[发明专利]检测探针、试剂盒及端粒酶活性的直接检测方法

权利要求书

1.一种检测探针，其特征在于，包括金纳米颗粒以及与金纳米颗粒连接的探针序列，所述探针序列包括连接段以及用于端粒酶识别的引物段；所述连接段的序列长度为5-8nt；所述引物段的长度为15-20nt。

2.根据权利要求1所述的检测探针，其特征在于，所述连接段通过Au-S键连接在金纳米颗粒表面。

3.根据权利要求1所述的检测探针，其特征在于，所述引物段序列如SEQ ID NO.1所示。

4.根据权利要求1所述的检测探针，其特征在于，所述金纳米颗粒的直径为5-10nm。

5.根据权利要求1所述的检测探针，其特征在于，所述连接段为polyT序列。

6.一种如权利要求1-5任一所述的检测探针在制备用于检测端粒酶活性的试剂盒中的应用。

7.根据权利要求1-5任一所述的检测探针在纳米孔传感器检测中的应用。

8.一种如权利要求1-5任一所述的检测探针的制备方法，其特征在于，包括以下步骤：

(S1)取金纳米颗粒溶液，加入TBE溶液与巯基修饰的端粒酶引物序列；

(S2)将步骤(S1)得到的产物加盐老化；

(S3)将步骤(S2)老化后的DNA修饰金纳米颗粒离心，保留沉淀，得到DNA-金球复合物探针。

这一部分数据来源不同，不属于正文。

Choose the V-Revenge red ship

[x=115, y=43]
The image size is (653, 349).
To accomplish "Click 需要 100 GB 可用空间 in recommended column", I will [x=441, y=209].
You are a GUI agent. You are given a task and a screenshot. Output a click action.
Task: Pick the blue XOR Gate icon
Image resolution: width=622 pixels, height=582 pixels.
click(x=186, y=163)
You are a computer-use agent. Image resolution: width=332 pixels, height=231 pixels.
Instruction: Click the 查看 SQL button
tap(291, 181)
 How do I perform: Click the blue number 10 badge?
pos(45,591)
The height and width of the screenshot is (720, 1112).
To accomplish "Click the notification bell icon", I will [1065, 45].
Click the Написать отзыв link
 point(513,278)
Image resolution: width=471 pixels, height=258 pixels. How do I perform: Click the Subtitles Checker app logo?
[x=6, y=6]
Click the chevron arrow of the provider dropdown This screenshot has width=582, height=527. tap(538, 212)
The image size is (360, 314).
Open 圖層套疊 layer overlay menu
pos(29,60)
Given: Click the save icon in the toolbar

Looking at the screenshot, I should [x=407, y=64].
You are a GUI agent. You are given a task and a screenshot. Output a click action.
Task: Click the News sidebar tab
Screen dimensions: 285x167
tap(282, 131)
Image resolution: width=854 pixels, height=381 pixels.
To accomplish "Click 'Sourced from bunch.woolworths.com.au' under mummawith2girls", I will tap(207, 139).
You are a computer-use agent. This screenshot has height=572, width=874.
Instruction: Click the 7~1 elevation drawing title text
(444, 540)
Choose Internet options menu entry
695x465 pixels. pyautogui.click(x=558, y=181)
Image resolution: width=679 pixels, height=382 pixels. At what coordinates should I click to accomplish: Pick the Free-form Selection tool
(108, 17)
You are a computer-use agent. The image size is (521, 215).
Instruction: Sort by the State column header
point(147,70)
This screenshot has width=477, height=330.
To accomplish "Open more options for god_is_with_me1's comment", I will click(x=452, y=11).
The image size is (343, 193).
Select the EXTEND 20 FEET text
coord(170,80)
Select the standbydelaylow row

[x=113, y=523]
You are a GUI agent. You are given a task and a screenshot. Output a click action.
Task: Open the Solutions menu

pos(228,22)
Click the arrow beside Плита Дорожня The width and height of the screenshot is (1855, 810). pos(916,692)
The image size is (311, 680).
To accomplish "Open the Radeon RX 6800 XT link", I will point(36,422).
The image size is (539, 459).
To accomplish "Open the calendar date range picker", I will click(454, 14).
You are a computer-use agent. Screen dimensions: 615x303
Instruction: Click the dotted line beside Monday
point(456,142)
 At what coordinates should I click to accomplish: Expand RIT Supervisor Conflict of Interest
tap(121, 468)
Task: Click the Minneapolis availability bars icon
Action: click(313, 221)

9.一种端粒酶活性的直接检测方法，其特征在于，包括以下步骤：

步骤(1)：取如权利要求8所制备的DNA-金球复合物探针，加入TRAP溶液和反应碱基dNTP，混合均匀，在37℃条件下反应；

步骤(2)：在反应一段时间后，加入SDS溶液终止端粒酶的延伸反应，在降温后，离心去除上清液，使用超纯水溶液复溶，重复三次；

步骤(3)：将获得不同时间梯度下的端粒酶延伸的DNA-金球复合物产物，使用Tris溶液复溶，然后使用直径20nm的氮化硅纳米孔传感器对其进行检测，获得不同时间梯度下的端粒酶延伸端粒DNA序列长度的检测信号，从而获得端粒酶活性。